(Sharecast News) - Auto Trader rallied on Tuesday as UBS upgraded the shares to 'buy' from 'neutral', arguing that the risk/reward has become attractive going into the first-half results.

UBS said the recent selloff was overdone.

"The company is a quality compounder and has delivered an 8% historical revenue compound annual growth rate through a combination of price increases and product innovation. Yet its revenue still only represents circa 5% of UK used car dealer gross profit," it said.

"Further, we see an opportunity to accelerate growth to 10% by enabling consumers to buy cars from dealers online."

UBS said the share price drop has been driven by concerns that Auto Trader could be impacted by a UK recession and lower market transactions.

"At 19x consensus FY24E EPS, we estimate the market is pricing in a circa 15% cut to consensus FY24E EBITDA. However, we believe this is too pessimistic, given Auto Trader core revenues are primarily driven by the number of listings on its website, and not by the number of end market transactions."
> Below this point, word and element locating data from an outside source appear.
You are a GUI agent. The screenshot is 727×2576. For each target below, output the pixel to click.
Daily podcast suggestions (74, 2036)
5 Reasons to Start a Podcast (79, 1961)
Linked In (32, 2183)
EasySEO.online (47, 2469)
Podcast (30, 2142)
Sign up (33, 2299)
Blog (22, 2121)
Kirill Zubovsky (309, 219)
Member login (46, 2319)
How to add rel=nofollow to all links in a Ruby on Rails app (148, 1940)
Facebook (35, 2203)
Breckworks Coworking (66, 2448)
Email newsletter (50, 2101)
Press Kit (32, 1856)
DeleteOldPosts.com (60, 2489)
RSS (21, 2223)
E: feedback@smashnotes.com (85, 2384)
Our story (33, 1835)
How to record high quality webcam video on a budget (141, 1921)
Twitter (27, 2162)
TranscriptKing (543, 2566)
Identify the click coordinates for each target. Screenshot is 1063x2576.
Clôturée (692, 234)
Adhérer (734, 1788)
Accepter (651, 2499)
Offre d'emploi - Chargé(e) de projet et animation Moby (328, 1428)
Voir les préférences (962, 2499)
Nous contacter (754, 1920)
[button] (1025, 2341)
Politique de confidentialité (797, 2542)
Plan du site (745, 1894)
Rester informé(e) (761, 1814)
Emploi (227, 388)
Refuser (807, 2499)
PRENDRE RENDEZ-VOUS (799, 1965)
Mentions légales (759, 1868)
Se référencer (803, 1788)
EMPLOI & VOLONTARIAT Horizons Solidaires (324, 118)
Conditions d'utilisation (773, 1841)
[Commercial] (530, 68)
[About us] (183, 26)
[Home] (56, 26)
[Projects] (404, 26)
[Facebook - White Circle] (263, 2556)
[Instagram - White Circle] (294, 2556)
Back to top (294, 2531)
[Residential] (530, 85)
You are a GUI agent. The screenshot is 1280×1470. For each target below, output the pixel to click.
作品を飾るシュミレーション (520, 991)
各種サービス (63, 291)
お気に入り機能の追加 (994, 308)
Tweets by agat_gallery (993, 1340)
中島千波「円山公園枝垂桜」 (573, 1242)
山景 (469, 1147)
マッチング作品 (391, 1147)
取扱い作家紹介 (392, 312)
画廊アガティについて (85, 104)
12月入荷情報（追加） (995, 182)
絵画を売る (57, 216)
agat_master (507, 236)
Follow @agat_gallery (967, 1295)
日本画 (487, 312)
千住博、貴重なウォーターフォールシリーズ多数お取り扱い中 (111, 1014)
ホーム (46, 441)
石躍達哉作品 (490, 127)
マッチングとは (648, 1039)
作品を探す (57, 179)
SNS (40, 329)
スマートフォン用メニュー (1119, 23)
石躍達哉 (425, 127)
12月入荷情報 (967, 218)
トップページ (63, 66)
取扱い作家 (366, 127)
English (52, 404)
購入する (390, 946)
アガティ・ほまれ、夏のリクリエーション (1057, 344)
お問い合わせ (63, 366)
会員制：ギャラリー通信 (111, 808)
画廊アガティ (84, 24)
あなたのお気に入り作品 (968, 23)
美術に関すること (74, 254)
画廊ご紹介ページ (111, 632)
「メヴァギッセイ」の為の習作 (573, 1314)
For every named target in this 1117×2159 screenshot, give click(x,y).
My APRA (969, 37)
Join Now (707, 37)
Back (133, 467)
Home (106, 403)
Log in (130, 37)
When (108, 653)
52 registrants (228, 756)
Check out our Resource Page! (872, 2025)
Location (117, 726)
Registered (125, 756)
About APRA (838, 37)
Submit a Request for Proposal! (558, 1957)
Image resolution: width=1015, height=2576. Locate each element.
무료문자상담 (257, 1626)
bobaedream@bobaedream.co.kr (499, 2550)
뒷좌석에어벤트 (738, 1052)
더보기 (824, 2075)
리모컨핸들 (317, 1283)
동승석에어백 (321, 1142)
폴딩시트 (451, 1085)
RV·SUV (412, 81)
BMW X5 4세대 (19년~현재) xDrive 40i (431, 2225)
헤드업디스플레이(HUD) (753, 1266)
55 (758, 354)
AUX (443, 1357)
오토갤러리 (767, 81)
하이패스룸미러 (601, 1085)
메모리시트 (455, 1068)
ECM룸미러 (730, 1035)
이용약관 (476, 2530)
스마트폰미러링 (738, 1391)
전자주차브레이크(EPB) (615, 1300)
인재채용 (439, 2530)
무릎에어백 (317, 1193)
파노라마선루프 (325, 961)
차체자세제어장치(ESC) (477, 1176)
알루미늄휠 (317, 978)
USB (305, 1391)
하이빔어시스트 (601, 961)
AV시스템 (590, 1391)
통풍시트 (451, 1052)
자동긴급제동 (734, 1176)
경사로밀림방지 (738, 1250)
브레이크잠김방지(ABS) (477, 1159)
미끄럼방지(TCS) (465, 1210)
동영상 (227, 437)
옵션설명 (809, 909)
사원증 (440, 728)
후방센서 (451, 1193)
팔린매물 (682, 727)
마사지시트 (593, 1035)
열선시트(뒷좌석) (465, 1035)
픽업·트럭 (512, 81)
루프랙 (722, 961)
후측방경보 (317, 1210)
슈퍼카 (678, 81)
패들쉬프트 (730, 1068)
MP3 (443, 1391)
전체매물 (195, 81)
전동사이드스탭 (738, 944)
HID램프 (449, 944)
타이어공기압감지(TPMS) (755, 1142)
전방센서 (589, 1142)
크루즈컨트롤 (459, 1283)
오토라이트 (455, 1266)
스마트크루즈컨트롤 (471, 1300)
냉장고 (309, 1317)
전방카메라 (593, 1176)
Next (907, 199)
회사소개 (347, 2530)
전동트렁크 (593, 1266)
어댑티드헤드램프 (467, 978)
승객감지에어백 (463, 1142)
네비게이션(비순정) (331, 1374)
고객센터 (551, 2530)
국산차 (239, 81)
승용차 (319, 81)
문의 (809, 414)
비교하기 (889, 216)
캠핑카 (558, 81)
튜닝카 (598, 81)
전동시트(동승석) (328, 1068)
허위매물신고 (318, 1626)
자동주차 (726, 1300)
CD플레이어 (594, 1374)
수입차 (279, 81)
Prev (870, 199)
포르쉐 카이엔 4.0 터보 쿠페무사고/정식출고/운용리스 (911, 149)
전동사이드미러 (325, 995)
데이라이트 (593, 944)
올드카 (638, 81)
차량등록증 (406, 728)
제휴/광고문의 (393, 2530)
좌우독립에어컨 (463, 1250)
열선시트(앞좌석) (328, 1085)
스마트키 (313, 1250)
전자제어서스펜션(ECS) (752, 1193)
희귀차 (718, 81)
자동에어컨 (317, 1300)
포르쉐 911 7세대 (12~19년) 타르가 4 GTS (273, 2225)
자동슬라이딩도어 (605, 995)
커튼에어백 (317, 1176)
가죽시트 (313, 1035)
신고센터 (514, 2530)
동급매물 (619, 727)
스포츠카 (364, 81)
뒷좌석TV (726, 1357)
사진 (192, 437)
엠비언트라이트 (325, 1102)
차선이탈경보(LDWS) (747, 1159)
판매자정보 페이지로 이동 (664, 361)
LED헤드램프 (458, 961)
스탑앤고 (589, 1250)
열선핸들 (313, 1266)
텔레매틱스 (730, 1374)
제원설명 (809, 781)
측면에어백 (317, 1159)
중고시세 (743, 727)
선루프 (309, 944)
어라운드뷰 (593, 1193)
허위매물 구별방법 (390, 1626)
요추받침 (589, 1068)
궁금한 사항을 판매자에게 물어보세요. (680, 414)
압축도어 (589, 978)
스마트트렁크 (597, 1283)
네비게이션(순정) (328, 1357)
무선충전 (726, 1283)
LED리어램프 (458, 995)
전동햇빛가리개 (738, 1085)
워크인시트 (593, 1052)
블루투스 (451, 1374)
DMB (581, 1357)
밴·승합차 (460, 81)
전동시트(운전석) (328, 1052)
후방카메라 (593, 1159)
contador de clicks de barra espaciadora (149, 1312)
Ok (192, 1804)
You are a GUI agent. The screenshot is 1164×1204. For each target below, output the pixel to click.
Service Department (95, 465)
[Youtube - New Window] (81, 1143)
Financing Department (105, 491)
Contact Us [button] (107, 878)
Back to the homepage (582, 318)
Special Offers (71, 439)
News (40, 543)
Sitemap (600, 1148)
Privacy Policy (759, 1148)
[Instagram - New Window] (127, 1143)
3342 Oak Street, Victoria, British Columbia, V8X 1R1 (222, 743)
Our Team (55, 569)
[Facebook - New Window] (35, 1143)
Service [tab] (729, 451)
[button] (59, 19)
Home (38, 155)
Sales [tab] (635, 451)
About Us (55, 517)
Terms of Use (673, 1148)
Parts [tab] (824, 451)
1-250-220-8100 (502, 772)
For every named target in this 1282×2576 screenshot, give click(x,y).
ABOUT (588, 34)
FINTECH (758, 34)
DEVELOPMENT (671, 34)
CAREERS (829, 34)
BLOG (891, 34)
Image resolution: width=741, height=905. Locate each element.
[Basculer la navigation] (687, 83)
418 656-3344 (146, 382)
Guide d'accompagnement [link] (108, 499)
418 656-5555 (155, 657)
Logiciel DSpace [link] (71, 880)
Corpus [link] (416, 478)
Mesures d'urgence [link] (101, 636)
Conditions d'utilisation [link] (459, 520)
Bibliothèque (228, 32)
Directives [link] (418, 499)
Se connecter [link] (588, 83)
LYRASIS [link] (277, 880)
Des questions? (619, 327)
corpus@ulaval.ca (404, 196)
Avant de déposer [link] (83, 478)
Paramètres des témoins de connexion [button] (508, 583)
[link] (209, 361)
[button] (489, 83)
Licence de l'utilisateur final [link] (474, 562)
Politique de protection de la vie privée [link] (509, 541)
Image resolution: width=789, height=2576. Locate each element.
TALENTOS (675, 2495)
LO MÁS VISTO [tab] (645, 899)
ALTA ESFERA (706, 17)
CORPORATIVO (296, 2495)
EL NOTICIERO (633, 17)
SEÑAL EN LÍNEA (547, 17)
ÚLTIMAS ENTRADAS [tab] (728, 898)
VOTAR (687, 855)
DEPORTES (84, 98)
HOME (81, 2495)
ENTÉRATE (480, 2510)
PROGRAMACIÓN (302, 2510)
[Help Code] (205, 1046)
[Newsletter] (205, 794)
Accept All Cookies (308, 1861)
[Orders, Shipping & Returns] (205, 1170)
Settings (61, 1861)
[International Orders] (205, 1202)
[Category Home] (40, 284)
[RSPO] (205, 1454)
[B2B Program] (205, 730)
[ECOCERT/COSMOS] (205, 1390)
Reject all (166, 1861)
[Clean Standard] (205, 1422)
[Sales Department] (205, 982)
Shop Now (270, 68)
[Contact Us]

UBS noted that due to new car supply issues, listings are already 8% below 2019 levels, and listings only fell by 10% following the Great Financial Crisis.

"We think H1'23 results (due 10 November) could be reassuring to investors and a positive catalyst," it said.

UBS cut its price target on Auto Trader to 600p from 710p.

At 1250 GMT, the shares were up 3.3% at 538.60p.